─── PROVIDED RECORDS

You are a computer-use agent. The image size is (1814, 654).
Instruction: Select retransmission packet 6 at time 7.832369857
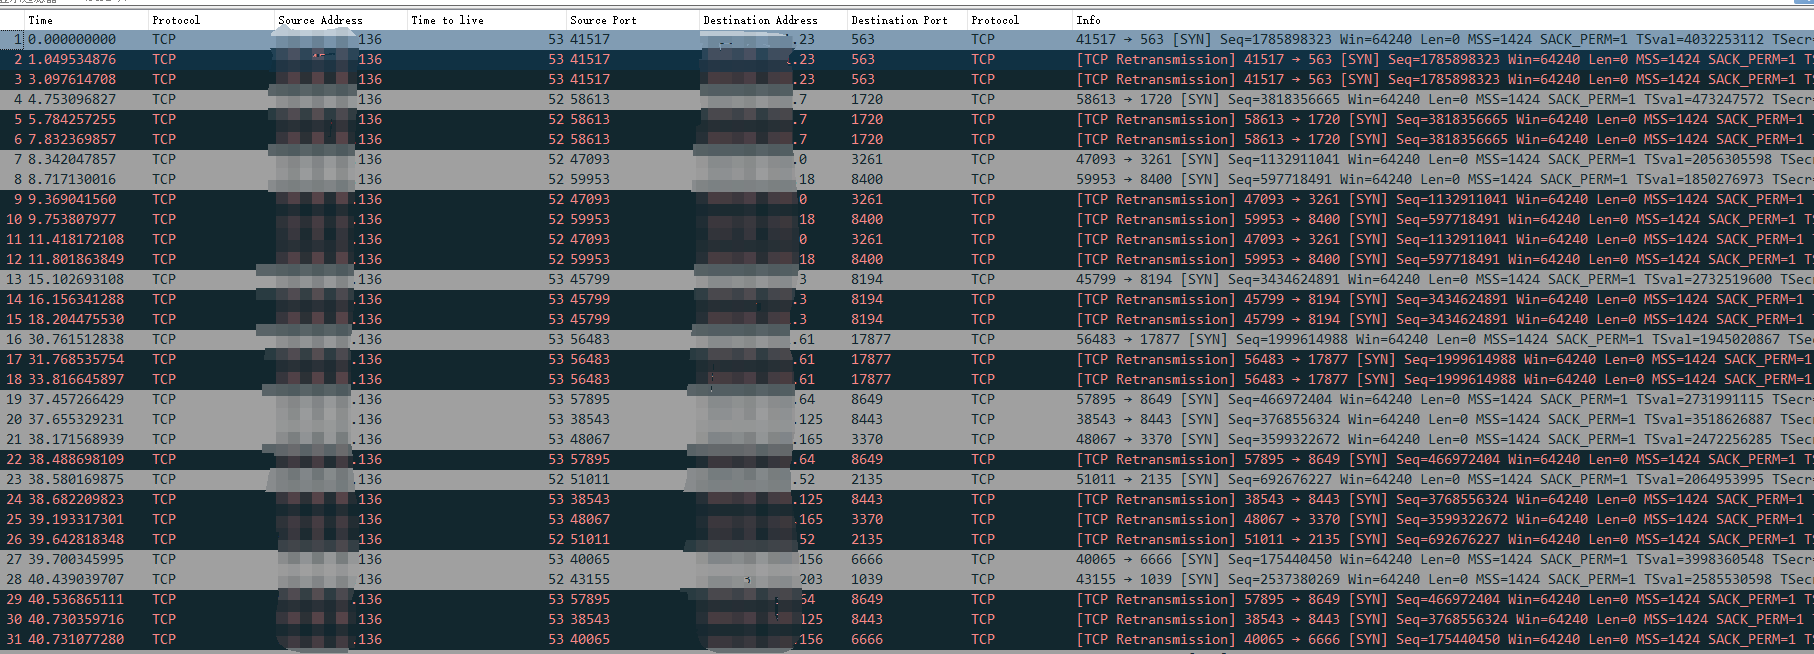click(72, 140)
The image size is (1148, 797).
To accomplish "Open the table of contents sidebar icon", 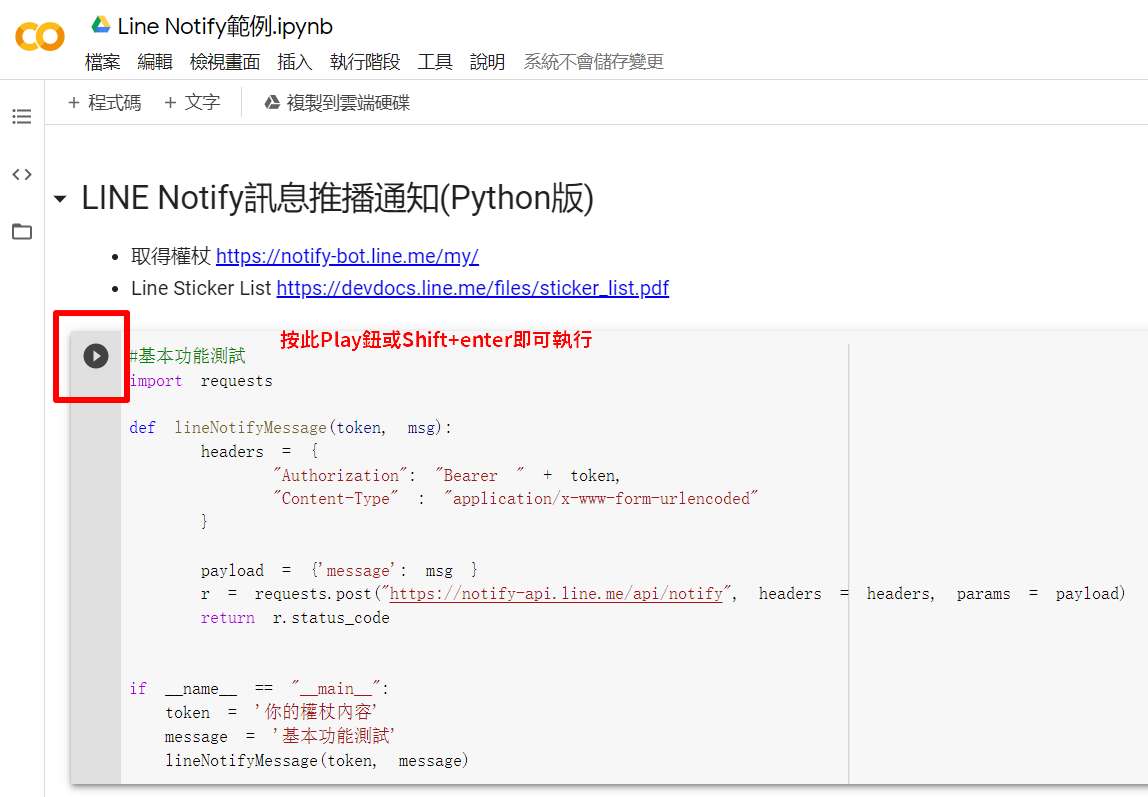I will [22, 117].
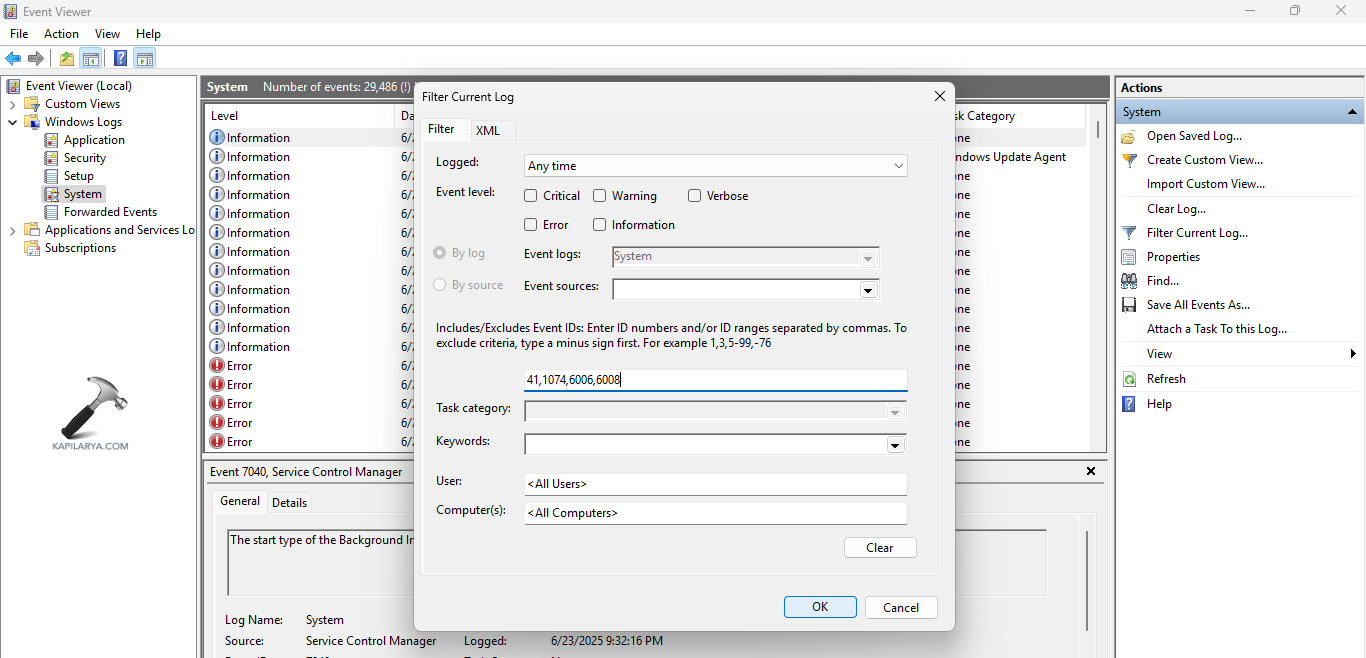Image resolution: width=1366 pixels, height=658 pixels.
Task: Confirm the filter with OK
Action: pyautogui.click(x=820, y=607)

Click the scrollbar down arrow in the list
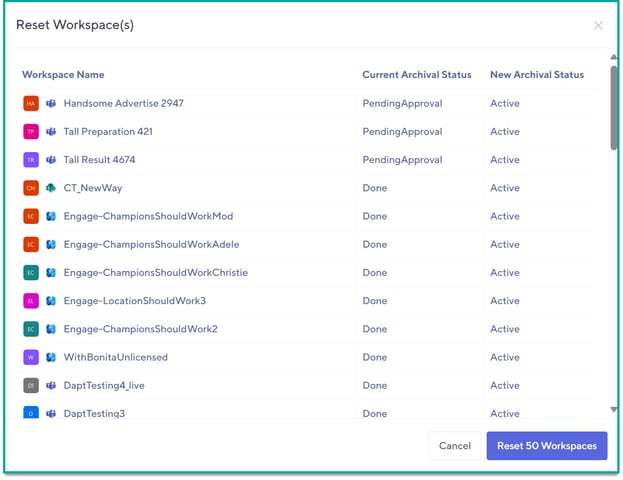coord(613,409)
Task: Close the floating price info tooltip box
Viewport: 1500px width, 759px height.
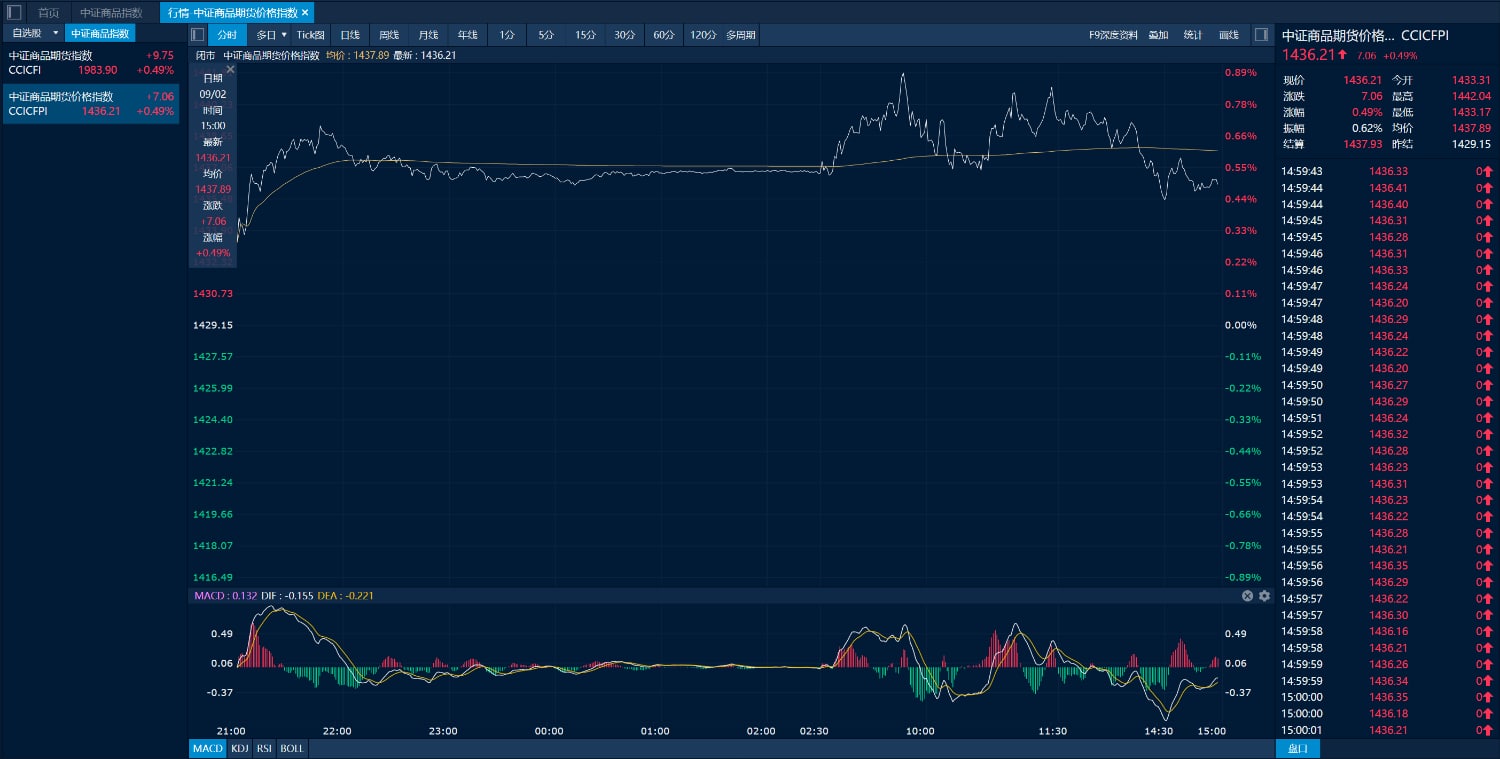Action: pos(230,69)
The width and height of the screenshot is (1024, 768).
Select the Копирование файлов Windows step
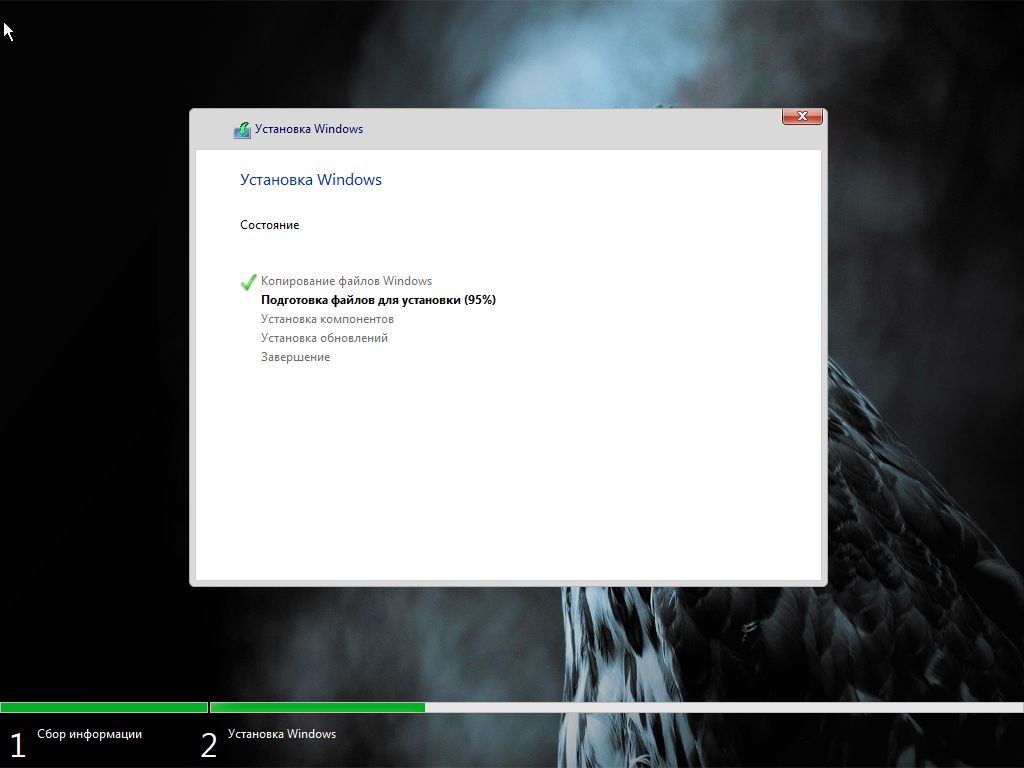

──────

Only the lines from the one containing "Task: Close the" through the last line of the data may appear in the answer, each given again exactly and with pictures left out.

▶ ANSWER SPACE:
Task: Close the floating price info tooltip box
Viewport: 1500px width, 759px height.
Action: pos(230,69)
The width and height of the screenshot is (1024, 768).
Select the Копирование файлов Windows step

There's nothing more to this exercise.